Akagera National Park was established by the colonial Belgian government in 1934, and at one time covered nearly a thousand square miles of Rwanda’s eastern border with Tanzania. The park thrived for much of the 20th century, with the introduction of black rhinos from Tanzania in 1957 leading to a population of around fifty rhinos by the 1970s. In 1986, Masai giraffes were introduced from Kenya and thereafter increased healthily in number. What’s more, by 1990, the park boasted nearly 300 lions.
However, the 1994 genocide against the Tutsi brought the park close to obliteration, like nearly everything in Rwanda. Lawlessness and the chaotic upheaval of masses of people spelled near-total destruction for Akagera. The return of thousands of refugees to the country in 1997 forced the government to nearly halve the size of the park, allocating the land for resettlement and livestock grazing. The intentional poisoning of cattle carcasses by farmers led to the total extinction of the park’s wild dog population. The entire lion population was poached to death in a few years’ time, and the rhinos met a similar fate, with the last sighting reported in 2007. By 2009, the Rwandan government concluded that they had around two years to act before the iminent onset of total ecosystem destruction.
But again, like nearly everything in Rwanda, the park’s recent history charts a course of conscientious, purposeful hope. That same year, the government and the African Parks Network hammered out a joint-management scheme for the park, which was up and running by 2010. Millions of dollars began to pour into the distressed park, which translated into electric fencing, a surveillance helicopter, and crack wildlife tracking and anti-poaching security teams that brought Akagera back from the brink. The new management took stock of the remaining large mammals—4,000 in number—and got to work. In 2015, seven lions were reintroduced, who today number over 20, and in 2017, twenty black rhinos were reintroduced. By 2018, the large mammal population had swelled to nearly 14,000.

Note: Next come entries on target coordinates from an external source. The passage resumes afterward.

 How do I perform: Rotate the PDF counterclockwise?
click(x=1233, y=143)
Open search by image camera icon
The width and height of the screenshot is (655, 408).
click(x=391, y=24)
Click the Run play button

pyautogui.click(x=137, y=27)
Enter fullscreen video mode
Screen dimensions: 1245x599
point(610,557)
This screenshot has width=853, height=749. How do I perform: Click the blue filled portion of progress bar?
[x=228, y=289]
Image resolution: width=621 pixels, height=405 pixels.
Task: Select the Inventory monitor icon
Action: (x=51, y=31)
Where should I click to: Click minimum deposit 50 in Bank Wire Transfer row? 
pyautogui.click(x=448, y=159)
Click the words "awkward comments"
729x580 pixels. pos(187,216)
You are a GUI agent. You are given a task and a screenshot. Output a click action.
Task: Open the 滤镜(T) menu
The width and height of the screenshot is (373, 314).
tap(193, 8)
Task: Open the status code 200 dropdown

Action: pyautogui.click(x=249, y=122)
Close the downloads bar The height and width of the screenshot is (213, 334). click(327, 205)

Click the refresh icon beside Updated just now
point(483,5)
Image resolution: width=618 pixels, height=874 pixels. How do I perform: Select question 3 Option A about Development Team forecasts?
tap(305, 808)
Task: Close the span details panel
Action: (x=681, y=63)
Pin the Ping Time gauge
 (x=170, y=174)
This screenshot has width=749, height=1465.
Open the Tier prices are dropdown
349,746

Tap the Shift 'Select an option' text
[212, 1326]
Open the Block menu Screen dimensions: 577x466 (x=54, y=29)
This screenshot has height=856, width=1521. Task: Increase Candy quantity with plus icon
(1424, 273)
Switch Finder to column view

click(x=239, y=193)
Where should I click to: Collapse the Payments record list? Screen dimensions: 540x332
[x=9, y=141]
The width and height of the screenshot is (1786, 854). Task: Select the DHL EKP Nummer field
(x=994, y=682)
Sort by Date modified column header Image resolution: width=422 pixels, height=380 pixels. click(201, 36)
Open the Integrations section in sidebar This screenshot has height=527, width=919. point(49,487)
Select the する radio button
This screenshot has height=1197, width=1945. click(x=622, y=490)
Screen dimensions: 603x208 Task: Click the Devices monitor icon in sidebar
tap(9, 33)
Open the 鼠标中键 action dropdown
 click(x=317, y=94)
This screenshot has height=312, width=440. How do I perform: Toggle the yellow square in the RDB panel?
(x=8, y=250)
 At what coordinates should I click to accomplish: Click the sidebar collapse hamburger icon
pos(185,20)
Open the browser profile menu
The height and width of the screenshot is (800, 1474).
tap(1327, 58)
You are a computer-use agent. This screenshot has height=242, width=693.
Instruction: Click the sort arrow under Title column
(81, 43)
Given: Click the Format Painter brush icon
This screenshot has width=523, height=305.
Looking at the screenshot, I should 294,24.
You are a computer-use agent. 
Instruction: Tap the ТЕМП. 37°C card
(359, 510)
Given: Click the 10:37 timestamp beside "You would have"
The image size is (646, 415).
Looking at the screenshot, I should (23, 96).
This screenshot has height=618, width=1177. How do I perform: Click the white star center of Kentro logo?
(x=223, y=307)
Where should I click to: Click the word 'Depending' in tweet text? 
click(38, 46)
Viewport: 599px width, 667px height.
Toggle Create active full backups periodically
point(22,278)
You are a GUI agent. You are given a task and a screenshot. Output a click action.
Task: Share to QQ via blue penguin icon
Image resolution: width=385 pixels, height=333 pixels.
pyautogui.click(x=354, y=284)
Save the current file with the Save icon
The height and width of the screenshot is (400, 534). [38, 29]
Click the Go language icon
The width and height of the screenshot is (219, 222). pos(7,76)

Today, the park serves as the economic lifeblood of far eastern Rwanda, with annual visits skyrocketing from around 8,000 in 2010 to 44,000 in 2018. Per government mandate, 30% of the park’s annual net revenue of $1.7 million was redistributed to residents of peripheral areas, a commitment to avoiding the adversarial local resentment and poaching problems that plague much of Africa’s protected natural areas.
Predictably, our safari did not disappoint. The next seven hours took us over ridges, through swamps, and across plains, chasing herds of zebra, loping giraffes, and querulous groups of baboons. As a tried-and-true tourist package, everything functioned as planned, the land bearing no visible trace of its destructive history. The human mind cannot comprehend tragedy on an inhuman scale. Just as one cannot comprehend the demonic absurdity of the genocide’s million deaths while walking the fragrant boulevards of Kigali, one cannot imagine death in a landscape so tightly composed of life. When Nuuru, our guide, mentioned that even just two years ago he had driven through the park and encountered only two zebras, I gazed out over the plain studded with zigs and zags of black and white and drew a mental blank. It simply didn’t add up. But Rwanda doesn’t need to add up. It was right there before my eyes, whether I could grasp it or not.